Campo Pio XI
- Interactive map of Campo Pio XI
- Full name: Cavalieri di Colombo Campo Pio XI
- Location: Via Santa Maria Mediatrice, 22 Rome, Italy
- Coordinates: 41°53′49″N 12°26′47″E﻿ / ﻿41.8969°N 12.4464°E
- Capacity: 500
- Surface: Artificial turf

Construction
- Opened: 1926

Tenants
- Vatican City national football team Vatican City women's national football team Vatican City Championship Coppa Sergio Valci Supercoppa Clericus Cup

Website
- Official Website^{[dead link]}

= Campo Pio XI =

Football stadium in Rome, Italy

Campo Pio XI is an association football stadium in Rome, Italy. The stadium hosts all of Vatican City's football activities, including the Vatican City Championship, the Clericus Cup, and the Vatican City national football teams. It is also home to the Petriana Calcio, an amateur youth multi-sport club.

==Overview==
The Pio XI multi-sport complex is located on an 18-acre plot of land in Rome some 400 meters from Vatican City It has a capacity of 500 spectators, and is equipped with artificial turf and floodlights. The field is known for having a clear, unobstructed view of Saint Peter's Basilica.

==History==
The Campo Pio XI stadium is part of one of several sports complexes built, funded, and maintained by the Italian Knights of Columbus. The fraternal organization began building free recreational facilities for Roman Catholic youth in 1920 after Pope Benedict XV asked the Order to do so. This was due to the Pope recognising that the Church having the use of its own sports pitch would be beneficial to allow people to play sports under a Catholic ethos. The field was consecrated and blessed by Cardinal Pietro Gasparri, Vatican Secretary of State, in May 1926.

Serie A club AS Roma hosts youth tournaments at the stadium.

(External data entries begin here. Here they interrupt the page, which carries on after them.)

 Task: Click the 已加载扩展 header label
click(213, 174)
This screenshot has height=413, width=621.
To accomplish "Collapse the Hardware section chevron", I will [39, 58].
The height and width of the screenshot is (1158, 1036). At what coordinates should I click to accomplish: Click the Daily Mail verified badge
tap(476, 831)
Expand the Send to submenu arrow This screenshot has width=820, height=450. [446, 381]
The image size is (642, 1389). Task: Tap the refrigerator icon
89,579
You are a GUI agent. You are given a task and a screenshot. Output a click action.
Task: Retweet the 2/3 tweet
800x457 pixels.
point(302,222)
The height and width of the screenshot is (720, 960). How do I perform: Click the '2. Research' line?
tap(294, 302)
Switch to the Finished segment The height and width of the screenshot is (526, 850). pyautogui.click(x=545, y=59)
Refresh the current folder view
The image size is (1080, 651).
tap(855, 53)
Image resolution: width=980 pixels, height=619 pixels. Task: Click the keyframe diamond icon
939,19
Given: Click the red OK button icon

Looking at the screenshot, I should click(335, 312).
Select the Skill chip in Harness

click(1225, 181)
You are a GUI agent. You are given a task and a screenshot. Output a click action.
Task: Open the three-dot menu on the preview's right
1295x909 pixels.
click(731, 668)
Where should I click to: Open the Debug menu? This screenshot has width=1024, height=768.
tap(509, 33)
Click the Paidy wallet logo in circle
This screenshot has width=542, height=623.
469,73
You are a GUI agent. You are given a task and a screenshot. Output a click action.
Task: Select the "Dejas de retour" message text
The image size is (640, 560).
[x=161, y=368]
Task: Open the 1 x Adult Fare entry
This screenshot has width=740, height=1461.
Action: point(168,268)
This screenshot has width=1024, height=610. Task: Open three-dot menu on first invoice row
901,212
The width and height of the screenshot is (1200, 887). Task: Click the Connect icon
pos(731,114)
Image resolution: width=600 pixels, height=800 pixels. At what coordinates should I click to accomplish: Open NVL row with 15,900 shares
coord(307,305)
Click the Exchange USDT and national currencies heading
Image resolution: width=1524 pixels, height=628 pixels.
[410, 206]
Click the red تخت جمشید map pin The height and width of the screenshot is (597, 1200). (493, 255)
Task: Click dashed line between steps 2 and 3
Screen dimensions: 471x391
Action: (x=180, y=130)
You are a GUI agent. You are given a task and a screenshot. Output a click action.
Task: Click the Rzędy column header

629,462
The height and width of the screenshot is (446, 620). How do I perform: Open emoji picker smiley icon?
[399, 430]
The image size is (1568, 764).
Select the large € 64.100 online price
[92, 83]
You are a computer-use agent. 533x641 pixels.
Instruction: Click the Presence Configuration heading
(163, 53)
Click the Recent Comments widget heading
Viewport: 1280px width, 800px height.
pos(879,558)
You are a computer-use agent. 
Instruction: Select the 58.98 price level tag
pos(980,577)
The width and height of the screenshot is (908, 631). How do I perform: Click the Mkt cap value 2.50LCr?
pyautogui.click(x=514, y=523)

On 10 June 2018, during Vatican Family Day, the stadium hosted the first Vatican women's football match following that year's Vatican Super Cup. Campo Pio XI is also the home to the Vatican City women's national football team.

==International matches==
After playing its first three full-internationals at the Stadio Pio XII, the stadium hosted the Vatican City national football team for the first time on 10 May 2014.

===List of matches===

10 May 2014
Vatican City 0-2 Monaco
29 April 2017
Vatican City 0-0 Monaco
23 March 2019
Vatican City 2-2 Raetia
  Raetia: Mirco Oswald (2)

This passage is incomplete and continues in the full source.